RECORDED INFORMATION:

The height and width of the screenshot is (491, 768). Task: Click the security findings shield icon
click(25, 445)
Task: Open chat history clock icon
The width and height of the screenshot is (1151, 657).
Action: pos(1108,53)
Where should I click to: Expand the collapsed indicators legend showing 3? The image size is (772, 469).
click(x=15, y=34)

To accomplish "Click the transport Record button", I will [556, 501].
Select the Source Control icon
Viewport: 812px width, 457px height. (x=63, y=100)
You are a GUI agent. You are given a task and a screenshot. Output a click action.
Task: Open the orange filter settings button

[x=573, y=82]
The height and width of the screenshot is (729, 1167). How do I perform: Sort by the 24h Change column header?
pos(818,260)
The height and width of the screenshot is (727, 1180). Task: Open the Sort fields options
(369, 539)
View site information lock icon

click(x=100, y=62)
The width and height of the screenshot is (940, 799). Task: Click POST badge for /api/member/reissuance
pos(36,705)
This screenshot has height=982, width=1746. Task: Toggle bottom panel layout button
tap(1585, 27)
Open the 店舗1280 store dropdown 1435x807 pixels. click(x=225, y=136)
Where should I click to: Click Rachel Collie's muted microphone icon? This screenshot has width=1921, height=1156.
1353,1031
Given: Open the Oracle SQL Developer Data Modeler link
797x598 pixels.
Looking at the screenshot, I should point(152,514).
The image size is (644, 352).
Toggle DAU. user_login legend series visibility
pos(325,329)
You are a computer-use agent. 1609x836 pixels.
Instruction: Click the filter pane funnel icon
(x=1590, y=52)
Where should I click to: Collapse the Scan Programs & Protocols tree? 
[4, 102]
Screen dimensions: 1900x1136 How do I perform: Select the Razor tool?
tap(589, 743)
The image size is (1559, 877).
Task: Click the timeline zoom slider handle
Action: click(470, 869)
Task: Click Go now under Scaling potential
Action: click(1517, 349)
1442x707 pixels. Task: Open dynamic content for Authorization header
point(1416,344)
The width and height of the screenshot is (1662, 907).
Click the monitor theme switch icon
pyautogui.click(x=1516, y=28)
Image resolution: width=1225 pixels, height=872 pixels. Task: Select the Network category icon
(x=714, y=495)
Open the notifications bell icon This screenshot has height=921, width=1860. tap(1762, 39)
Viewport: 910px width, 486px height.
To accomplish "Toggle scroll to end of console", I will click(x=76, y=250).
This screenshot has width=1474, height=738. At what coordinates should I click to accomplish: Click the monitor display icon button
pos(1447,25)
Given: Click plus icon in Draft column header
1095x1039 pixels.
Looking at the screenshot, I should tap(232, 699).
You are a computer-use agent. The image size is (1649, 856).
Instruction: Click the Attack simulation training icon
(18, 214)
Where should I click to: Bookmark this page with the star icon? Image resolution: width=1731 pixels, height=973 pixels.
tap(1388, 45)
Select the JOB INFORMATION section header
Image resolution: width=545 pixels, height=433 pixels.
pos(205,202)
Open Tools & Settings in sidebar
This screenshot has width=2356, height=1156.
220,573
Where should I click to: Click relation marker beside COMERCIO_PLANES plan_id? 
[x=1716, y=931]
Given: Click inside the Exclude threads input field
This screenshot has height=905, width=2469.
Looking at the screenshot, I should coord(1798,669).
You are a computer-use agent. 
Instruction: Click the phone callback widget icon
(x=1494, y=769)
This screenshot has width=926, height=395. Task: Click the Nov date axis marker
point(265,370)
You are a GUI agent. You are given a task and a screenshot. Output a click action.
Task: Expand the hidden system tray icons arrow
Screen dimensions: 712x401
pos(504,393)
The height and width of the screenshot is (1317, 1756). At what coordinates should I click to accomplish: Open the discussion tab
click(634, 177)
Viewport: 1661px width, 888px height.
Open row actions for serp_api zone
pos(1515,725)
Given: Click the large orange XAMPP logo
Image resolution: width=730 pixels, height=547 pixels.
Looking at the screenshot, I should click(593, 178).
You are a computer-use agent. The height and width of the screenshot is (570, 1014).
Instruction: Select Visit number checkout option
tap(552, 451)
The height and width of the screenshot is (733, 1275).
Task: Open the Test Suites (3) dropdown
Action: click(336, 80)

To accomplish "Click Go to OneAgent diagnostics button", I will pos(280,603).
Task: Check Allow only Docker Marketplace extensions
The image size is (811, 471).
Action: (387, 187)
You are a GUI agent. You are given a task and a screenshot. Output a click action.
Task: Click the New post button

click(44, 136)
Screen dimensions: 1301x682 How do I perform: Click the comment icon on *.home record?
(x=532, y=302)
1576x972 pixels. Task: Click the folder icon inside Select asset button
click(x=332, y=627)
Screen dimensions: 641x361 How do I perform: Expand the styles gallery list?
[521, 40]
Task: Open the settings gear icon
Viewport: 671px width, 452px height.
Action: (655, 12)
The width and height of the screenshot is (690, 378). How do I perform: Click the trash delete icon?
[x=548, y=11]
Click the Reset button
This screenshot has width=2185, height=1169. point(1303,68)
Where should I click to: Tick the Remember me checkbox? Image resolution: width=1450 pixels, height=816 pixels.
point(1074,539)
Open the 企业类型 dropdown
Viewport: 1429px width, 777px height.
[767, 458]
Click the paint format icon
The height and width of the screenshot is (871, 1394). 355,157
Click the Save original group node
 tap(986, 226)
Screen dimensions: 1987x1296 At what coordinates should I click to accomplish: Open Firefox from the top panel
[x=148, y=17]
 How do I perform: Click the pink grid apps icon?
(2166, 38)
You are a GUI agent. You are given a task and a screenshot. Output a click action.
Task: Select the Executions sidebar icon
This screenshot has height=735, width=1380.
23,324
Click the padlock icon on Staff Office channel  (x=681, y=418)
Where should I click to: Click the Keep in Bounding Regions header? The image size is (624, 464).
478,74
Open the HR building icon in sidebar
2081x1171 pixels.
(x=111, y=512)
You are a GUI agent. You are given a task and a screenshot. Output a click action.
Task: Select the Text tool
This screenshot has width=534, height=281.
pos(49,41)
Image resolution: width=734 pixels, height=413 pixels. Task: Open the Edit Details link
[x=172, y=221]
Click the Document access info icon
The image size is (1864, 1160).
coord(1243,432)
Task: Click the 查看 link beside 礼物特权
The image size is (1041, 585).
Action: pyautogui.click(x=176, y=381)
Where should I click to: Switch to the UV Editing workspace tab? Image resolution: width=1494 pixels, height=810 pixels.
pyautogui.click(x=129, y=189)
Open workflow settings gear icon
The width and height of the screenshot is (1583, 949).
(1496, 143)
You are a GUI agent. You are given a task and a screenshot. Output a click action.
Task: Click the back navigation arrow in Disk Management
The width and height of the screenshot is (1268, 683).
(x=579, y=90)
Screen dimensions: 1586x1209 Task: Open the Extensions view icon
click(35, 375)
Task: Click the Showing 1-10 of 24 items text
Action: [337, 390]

ASSIGNED TASK: Please give an exact copy of the lines above, beginning with the line containing "Screen dimensions: 1301x682" and running through the line containing "Click the padlock", and of no other lines.

TASK RESPONSE:
Screen dimensions: 1301x682 How do I perform: Click the comment icon on *.home record?
(x=532, y=302)
1576x972 pixels. Task: Click the folder icon inside Select asset button
click(x=332, y=627)
Screen dimensions: 641x361 How do I perform: Expand the styles gallery list?
[521, 40]
Task: Open the settings gear icon
Viewport: 671px width, 452px height.
Action: (655, 12)
The width and height of the screenshot is (690, 378). How do I perform: Click the trash delete icon?
[x=548, y=11]
Click the Reset button
This screenshot has width=2185, height=1169. point(1303,68)
Where should I click to: Tick the Remember me checkbox? Image resolution: width=1450 pixels, height=816 pixels.
point(1074,539)
Open the 企业类型 dropdown
Viewport: 1429px width, 777px height.
[767, 458]
Click the paint format icon
The height and width of the screenshot is (871, 1394). 355,157
Click the Save original group node
 tap(986, 226)
Screen dimensions: 1987x1296 At what coordinates should I click to accomplish: Open Firefox from the top panel
[x=148, y=17]
 How do I perform: Click the pink grid apps icon?
(2166, 38)
You are a GUI agent. You are given a task and a screenshot. Output a click action.
Task: Select the Executions sidebar icon
This screenshot has height=735, width=1380.
23,324
Click the padlock icon on Staff Office channel  (x=681, y=418)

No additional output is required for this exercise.